INPUT RECORDS:

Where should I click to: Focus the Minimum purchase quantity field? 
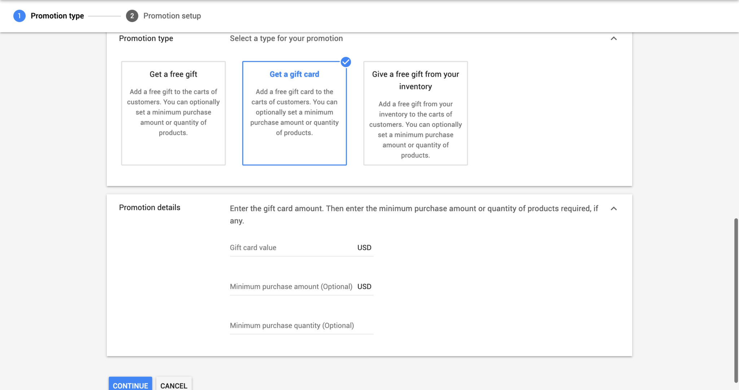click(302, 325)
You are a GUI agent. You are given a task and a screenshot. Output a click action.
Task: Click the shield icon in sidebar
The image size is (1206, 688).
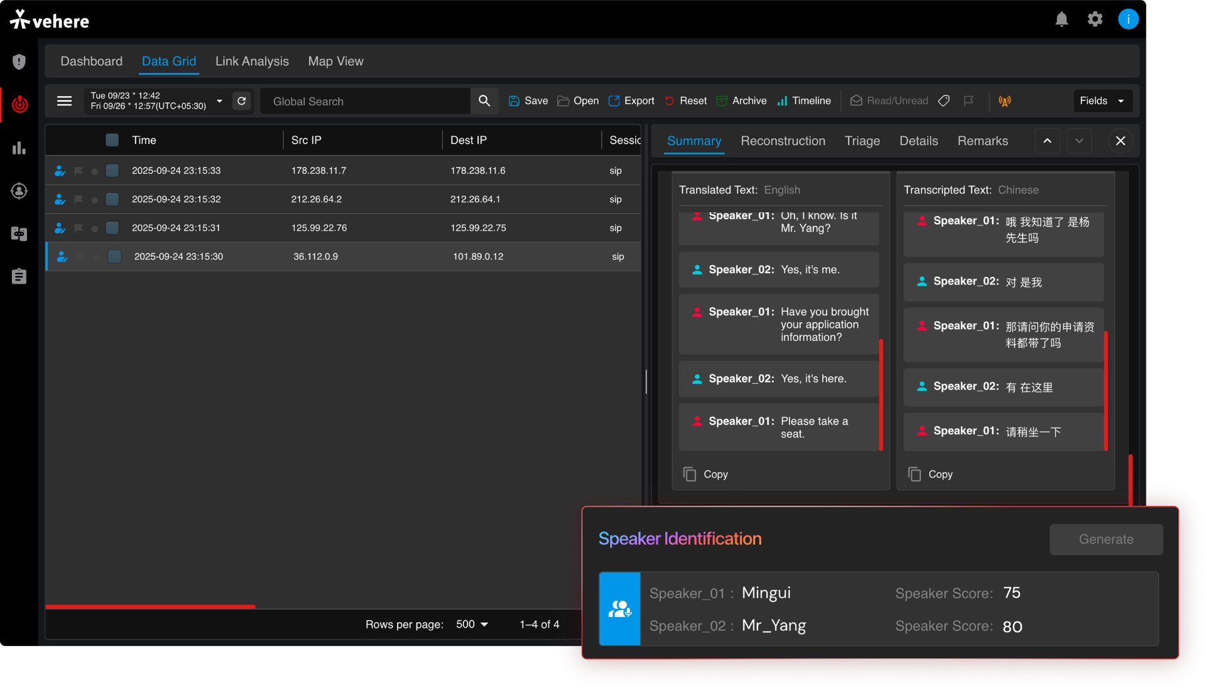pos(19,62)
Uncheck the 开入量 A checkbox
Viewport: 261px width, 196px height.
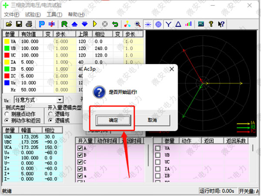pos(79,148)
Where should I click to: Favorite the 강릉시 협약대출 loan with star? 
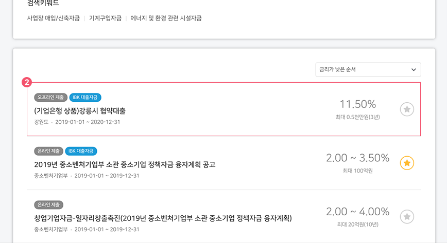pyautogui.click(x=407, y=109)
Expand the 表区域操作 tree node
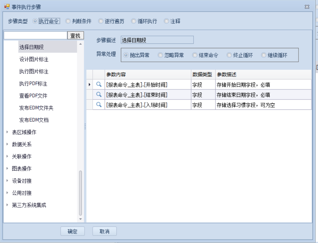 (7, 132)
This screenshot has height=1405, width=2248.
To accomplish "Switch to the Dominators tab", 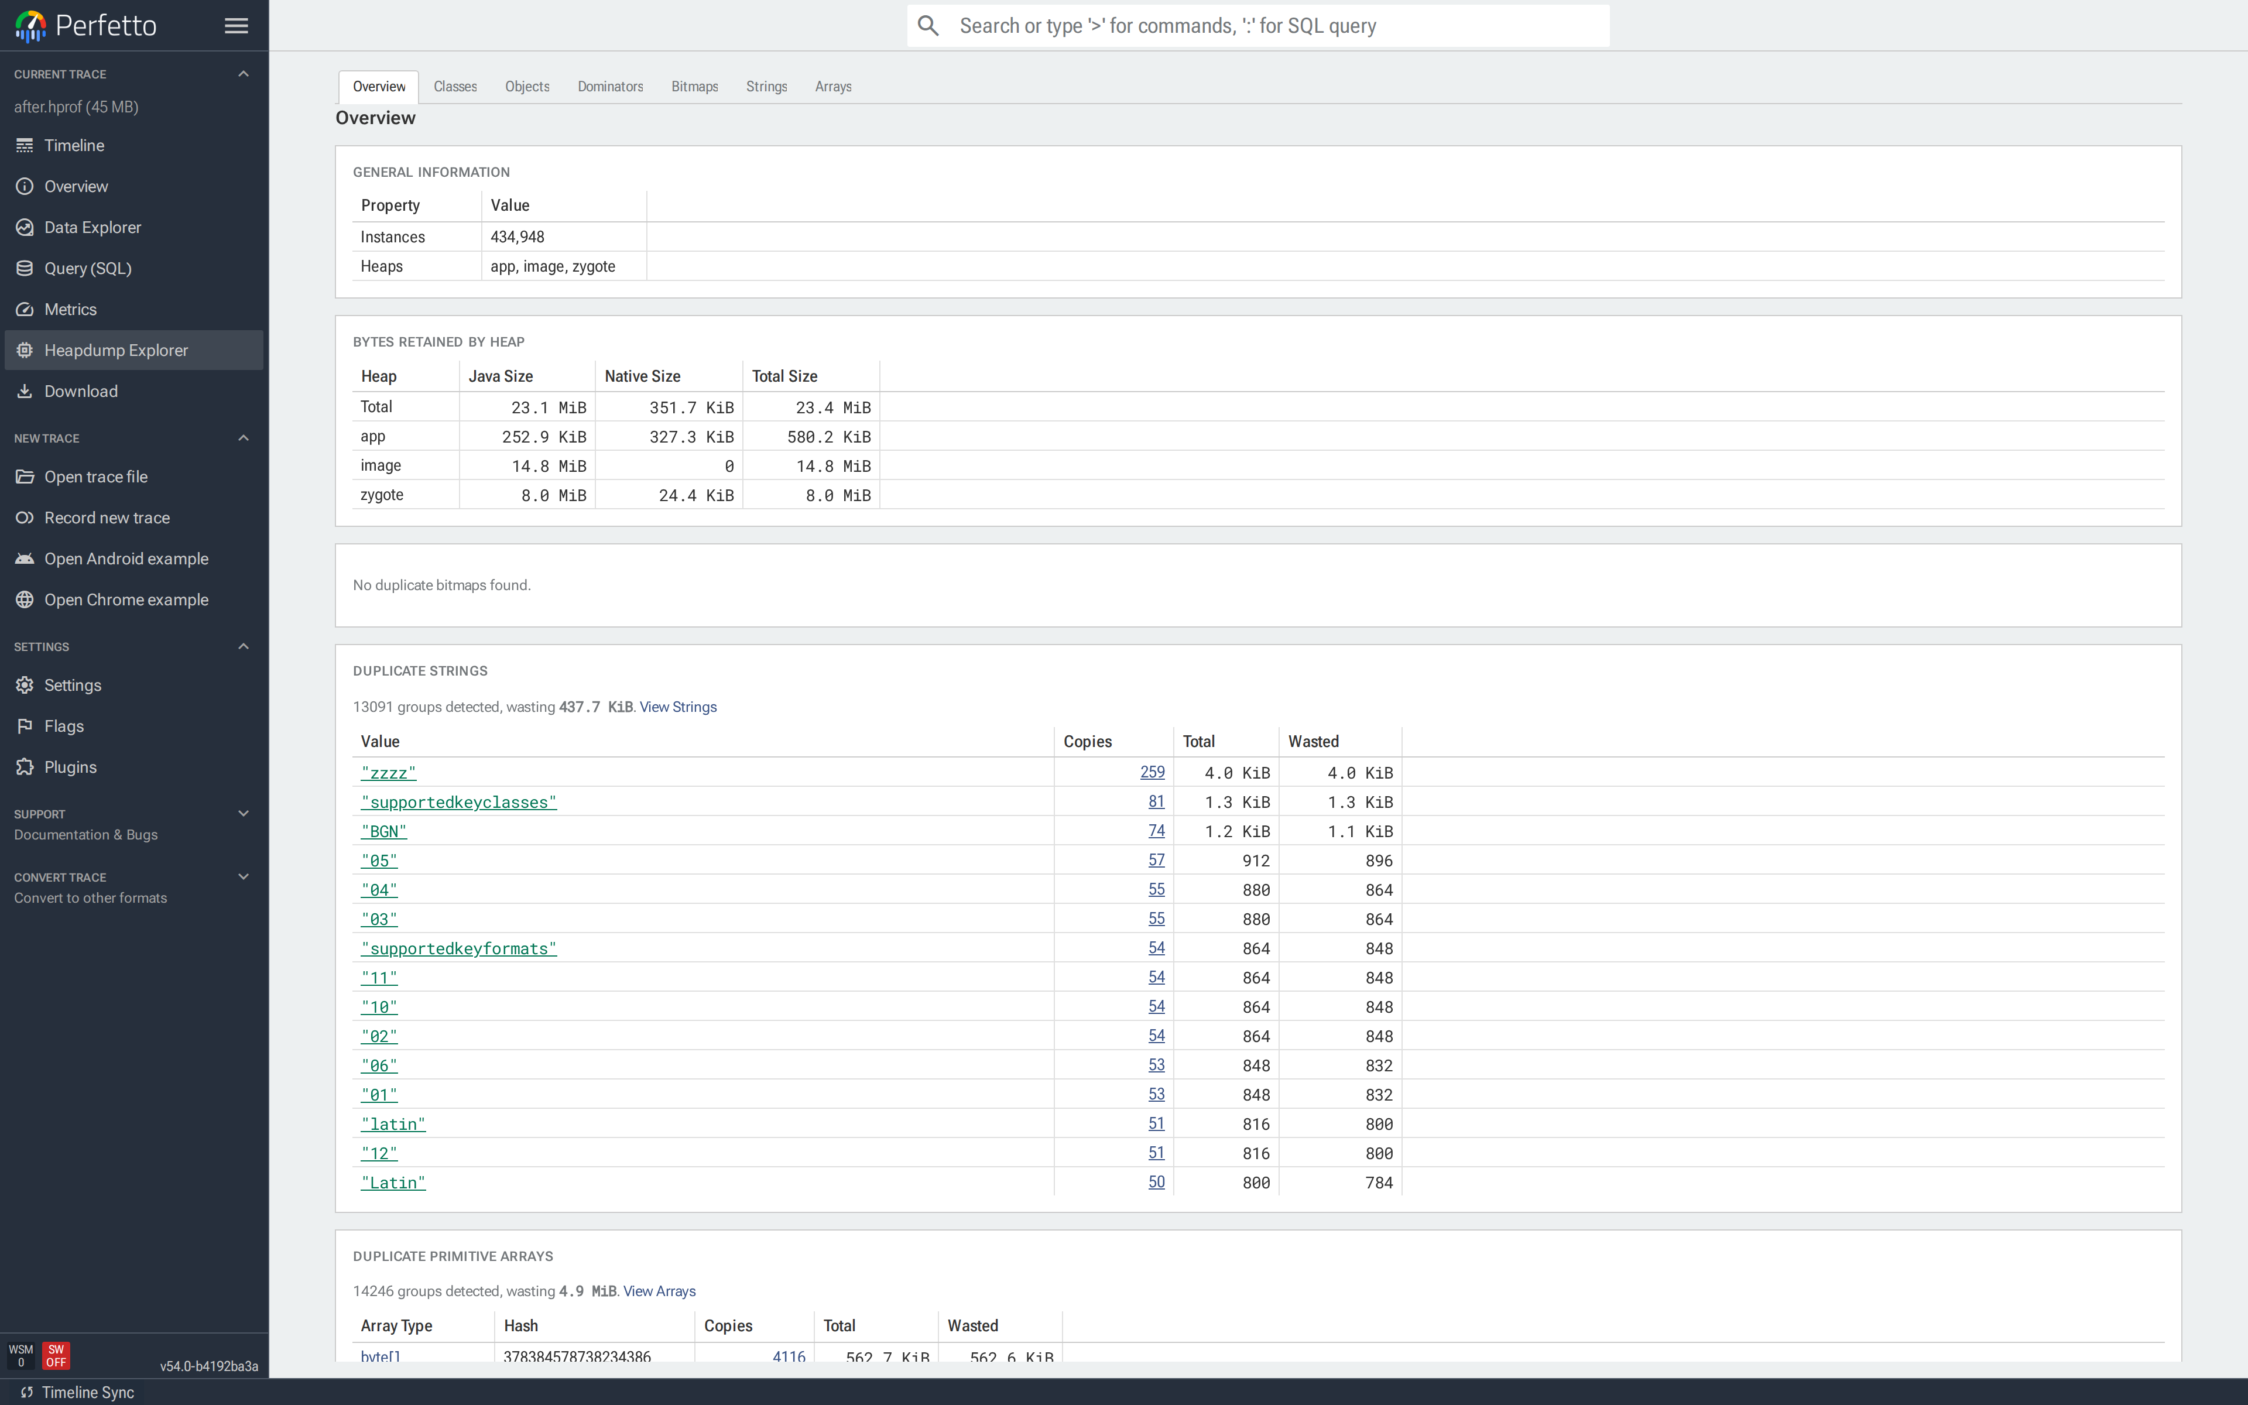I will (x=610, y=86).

INSTRUCTION:
How many lines in the entries above contain the string "should"? Case counts. Reply with the number only.

FINAL RESULT:
2